Issue #10 revisited the unloved element, “Fire”. While all our sympathies fly unchecked to the three other primordial elements, i.e. earth, water and air, fire looks into an uncertain future. Associated with catastrophes, over-romanticism or pre-industrialisation. For this issue, we gathered designers and artists to unpack the wide-ranging narratives of fire collectively in the categories: Symbol, Power, Transform and Intimacy.


Editorial Team: Alma Halfpaap, Ariane Kaiser, Lea Flemming, Josephine Knoll, Kathrin Wedler, Nina BlumeContributors: Christian Jaccard, Corrina Goutos, Erik Campanini, GeoVanna Gonzalez, Kimiya Justus, Moshtari Hilal, Nadine Kolodziey, Sebastian Guzman Olmos, studio ilio, Studio Olafur Eliasson


GR_UND
2018–2022


Gr_und is a nonprofit artist run space situated in Wedding, Berlin.

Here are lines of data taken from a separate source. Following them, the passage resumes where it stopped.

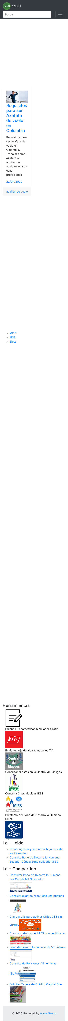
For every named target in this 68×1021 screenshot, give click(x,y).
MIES (13, 333)
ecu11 (16, 6)
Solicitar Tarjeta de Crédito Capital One (36, 984)
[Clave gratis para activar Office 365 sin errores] (30, 924)
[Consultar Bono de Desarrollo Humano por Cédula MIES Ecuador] (21, 887)
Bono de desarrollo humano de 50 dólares (37, 947)
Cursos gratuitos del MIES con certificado (37, 933)
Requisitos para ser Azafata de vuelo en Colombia (16, 118)
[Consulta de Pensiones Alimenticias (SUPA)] (27, 973)
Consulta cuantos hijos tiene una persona (37, 895)
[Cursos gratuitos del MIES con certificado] (21, 940)
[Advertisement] (34, 53)
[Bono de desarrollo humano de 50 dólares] (21, 955)
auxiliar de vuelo (17, 191)
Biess (13, 341)
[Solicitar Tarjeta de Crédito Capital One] (18, 994)
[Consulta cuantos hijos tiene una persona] (18, 906)
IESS (13, 337)
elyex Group (48, 1013)
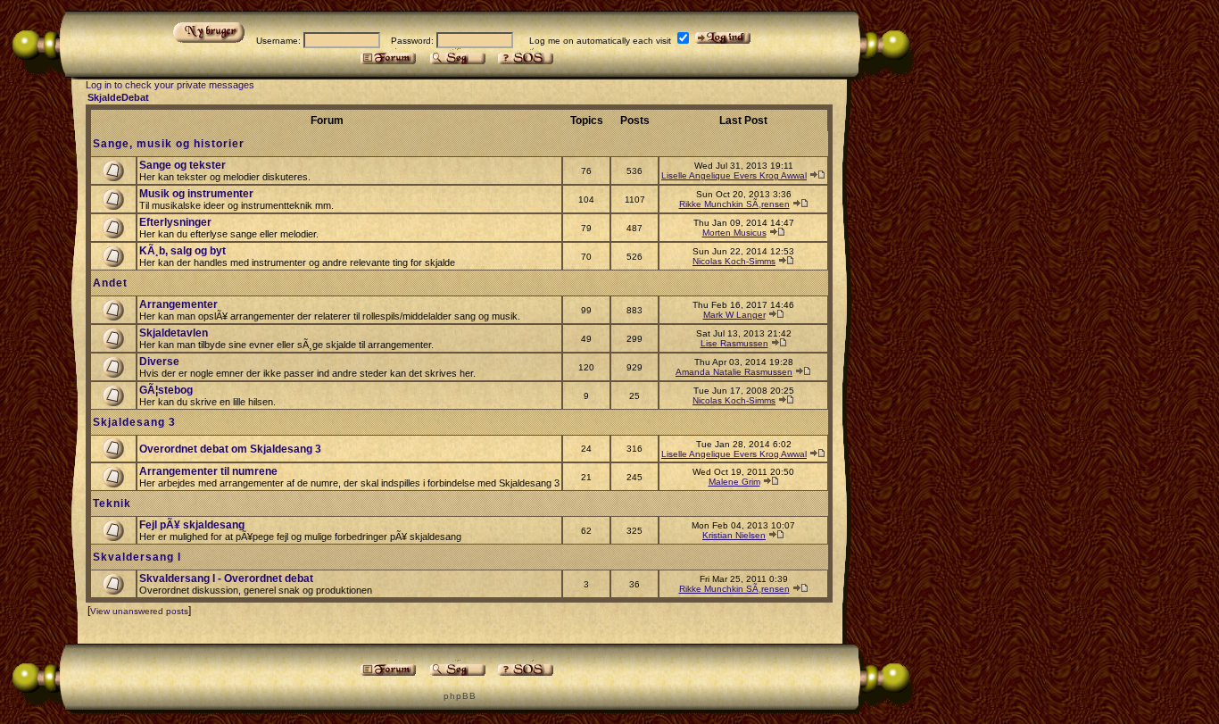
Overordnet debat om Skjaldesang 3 (230, 449)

With its 170m² it is an active space for the materialisation of curated concepts and artistic experimentation. Using multi-displinary methods of visual art, performance, sound and linguistics.

Since 2019 I joined the team, working on the various task to maintain, organise and celebrate the exhibtions taking place at Gr_und. The work includes, among other things, meetings with the artists, physiscal materialisation of the concepts, working behind the bar during openings, looking for funding oppertunities and designing artist publications.



Gr_und  Team: Anna Frick, Cédric Mantel, Damien Sayer, James Verhille, Nina Blume



COUNTER CYCLING
2019


COUNTER CYCLING is a project, which explores the effects of nitrogen in a poetic an investigative way. While CO2 has won its place in public attention and awareness, the issue of nitrogen is still very much in the background. The project attempts to change that by initiating consciousness through interactive visualisations and artistic experiments. In collaboration with Myriel Milicevic, we exhibited an interactive installation consisting of various objects to explore the thematic of nitrogen in a playful way. The different tools of “Counter Cycleing” measure the urban nitrogen and draw Counter-Cycles for soil, water and air. This interactive and artistic transfer of knowledge is intended to create new approaches to environmental policy issues.

The project was shown within the group exhibition’s “Dé-Jardiner”, which examined the urban garden’s anthropomorphisation as a space designed by humankind for its own convenience.